A definite diagnosis of GSM is established after histological examination of the surgical specimen. Histologically, GSM has a biphasic tumor pattern consisting of gliomatous and mesenchymal regions of cells. The gliomatous region in GSM is similar to that found in GBM. GFP expression is high in gliomatous regions and low in sarcomatous regions. Vimentin is a marker for mesenchymal cells, and high vimentin expression is found in sarcomatous regions, whereas there is no staining in gliomatous regions.[1],[2]

Due to the similarity between GSM and GBM, the treatment of GSM is identical to GBM, which consists of surgical resection, postoperative radiotherapy and chemotherapy. When possible, a gross total resection is recommended in patients with a primary glial tumor and GSM. As in GBM, the more tumor resected in GSM leads to improved patient survival.[16]

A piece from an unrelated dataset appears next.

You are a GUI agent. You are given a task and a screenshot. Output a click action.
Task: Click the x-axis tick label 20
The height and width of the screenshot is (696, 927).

Radiotherapy has been reported to improve survival following surgical resection of GSM, according to one of the earliest reviews of outcomes in a cohort of 24 GSM patients.[3] Total dose ranges from 40 to 80 Gy.[4],[5] Perry et al.[17] demonstrated improved survival in patients undergoing postoperative radiation compared to those who were kept under observation after surgery (10.6 months versus 6.25 months). Other series by Kevin et al.[8] suggested that tumor excision, as opposed to biopsy only, and adjuvant radiotherapy offered a better outcome.

Although chemotherapy with temozolomide (TMZ) is now the standard of care for GBM, the exact role of chemotherapy in GSM is still uncertain. In the study by Han et al.,[9] 10 patients who received TMZ combined with RT showed no significant difference in survival from another 10 patients who received radiotherapy with or without other chemotherapy. However, Salvati et al.[18] and Walker et al.[19] showed that TMZ was beneficial. Moreover, Singh et al.[20] reported 14 cases with a mean overall survival of 18.5 months with TMZ and suggested that TMZ should be included in GSM therapy. Several optional modalities such as gene therapy, angiogenesis inhibitors, and other antineoplasmatic agents are under investigation.[11],[15],[20]

GSM is one of the GBM variants that have a predilection for extracranial metastasis.[5],[21],[22],[23] Therefore, clinical systemic evaluation and several extracranial diagnostic examinations are needed to detect extracranial metastasis.

The prognosis for patients with GSM is equally poor as for those with GBM. The survival rate of GSM patients untreated is around 4 months.[3] The median survival in GSM patients ranges from 4 to 11.5 months from the previous studies.[4],[5],[21] Additional radiation therapy offered an improvement in median survival from 6.25 months to 10.6 months in one study.[17] Kozak et al.[8] reported worse prognosis in patients with GSM than GBM. Zhang et al.[7] reported a mean overall survival of 13.4 months for GSM compared to 15.8 months for GBM. This finding showed that the overall survival for GSM patients is worse than GBM as other retrospective studies have shown.[24],[25] However, the overall survival rate of our patient was 20 months after presentation.

  Conclusion Top

GSM is a variant of GBM. They have similar clinical presentation, imaging, and tumor characteristics. Unlike GBM, GSM infrequently presents with intracranial hemorrhage. Treatment of GSM is similar to that of GBM. A multidisciplinary approach in patients with GSM is crucial to maximize survival.

Financial support and sponsorship


Institutional review board statement

The study was approved by Health Research Review Committee of Mohammad Hoesin Central General Hospital and Faculty of Medicine Sriwijaya University (No. 089/kepkrsmhunsri/2019) on March 1, 2019.

Conflicts of interest

There are no conflicts of interest.

Declaration of patient consent

The authors certify that they have obtained the appropriate patient consent form. In the form, the patient has given his consent for his images and other clinical information to be reported in journal. The patient understands that his name and initials will not be published and due efforts will be made to conceal his identity.